The developers behind ROCRA, who are Russian, are comfortable using Chinese malware and adapting it for their own use according to the Kaspersky report. This fits the RBN profile to a 't'. I ran 13 IPs listed in Kaspersky's report against the RBN list maintained by James McQuade and found matching IP blocks for five of them:
Malicious servers
178.63.208.49 matches to 178.63.
188.40.19.247 matches to 188.40.
78.46.173.15 matches to 78.46.
88.198.30.44 matches to 88.198.
Mini-motherships
91.226.31.40 matches to 91.226.
It has been my belief for many years that the RBN has a working relationship with the Russian government; that it disappeared from view when the FBI sought the assistance of the FSB to shut down their operations in 2007 (as detailed in chapter 8 of my book); and that it has continued operating below the radar all this time. It provides distance and deniability to the FSB for certain offensive cyber operations and, in exchange, the FSB allows the RBN to operate as a criminal enterprise; a portion of which involves selling the data that it steals to whomever is interested.
Red October is already the most significant find of the new year. If, in fact, Kaspersky has uncovered an RBN-controlled espionage ring, it's going to be one of the most important discoveries of the decade.
1. Rocra isn't old malware, Chinese or otherwise. Its its own malware. It uses old techniques and vulnerabilities, but that isn't the same thing.

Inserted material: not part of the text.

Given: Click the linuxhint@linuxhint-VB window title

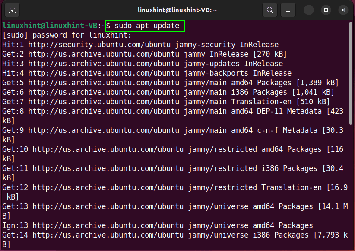Looking at the screenshot, I should (x=177, y=10).
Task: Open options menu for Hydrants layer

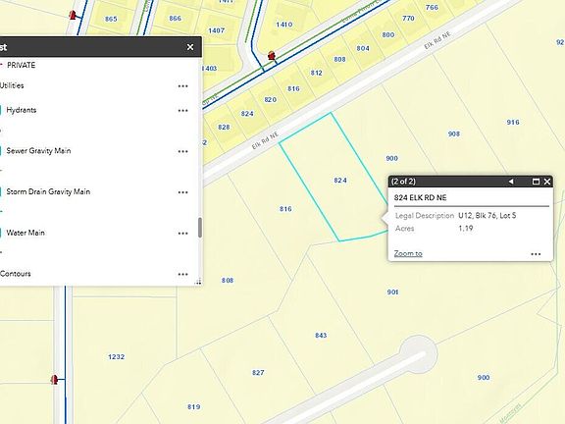Action: coord(183,111)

ReplyDelete2. Using known malware and/or vulnerabilities is something that many people do. Most people don't develop entirely new malware for every attack. It isn't so rare a methodology that its use can be used to attribute anything to one group.
3. RBN was a bullet proof hosting provider. While RBN customers and some RBN associates did use preexisting malware and vulns, this doesn't mean that it was something that RBN itself did much of. Even if it was everything that RBN did, it wouldn't prove that a new case of using known malware or exploits was the work of RBN because almost everyone does it at some point.

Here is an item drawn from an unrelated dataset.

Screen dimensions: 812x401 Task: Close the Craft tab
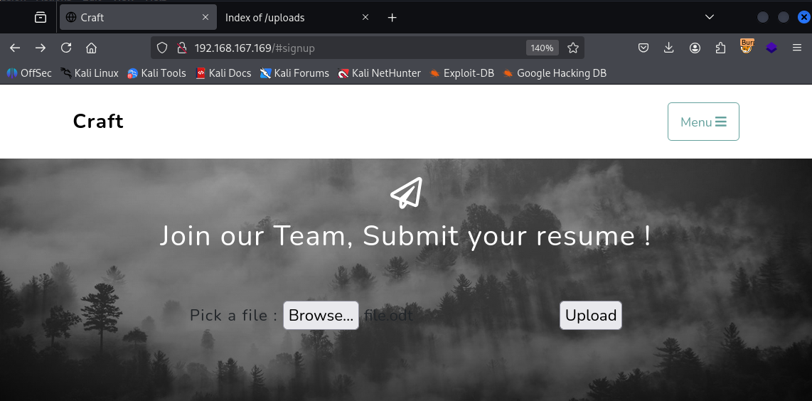205,18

2. One of the vulnerabilities used came from Metasploit, another from a US company. Not China. All of them were used in unrelated attacks after they became public.
3. RBN was a hosting provider for criminals. All that finding the use of RBNs IPs for a small number of early domains proves is that the Rocra attackers used a service aimed at people doing illegal things online.
4. Stating that RBN in fact never went away and is in fact spent the past 5+ years being super underground working in a partnership with the FSB is big statement to make without any proof.
Hi Minna, thanks for your comment. The RBN's continued existence isn't a novel concept nor is the fact that Russian intelligence has worked with Russian organized crime for many years. I spent a good portion of chapter 8 in my book Inside Cyber Warfare detailing information and sources for both.
ReplyDeleteRegarding Rocra, I didn't call it old or new malware. I called it a toolkit, similar to Flame which is how Kaspersky described it.
Regarding the common use and re-use of malware by various parties, I agree with you. I'm not sure what I said to give you the impression that I thought it was unique to the RBN or anyone else. My comment about the RBN and Chinese malware should have been more forthcoming. I mean't to say that after the RBN went dark in November, 2007, they moved operations to China for awhile, before going dark a second time. Russian and Eastern European hackers frequently use Chinese resources in their attacks. It's certainly not exclusive to the RBN or anyone else.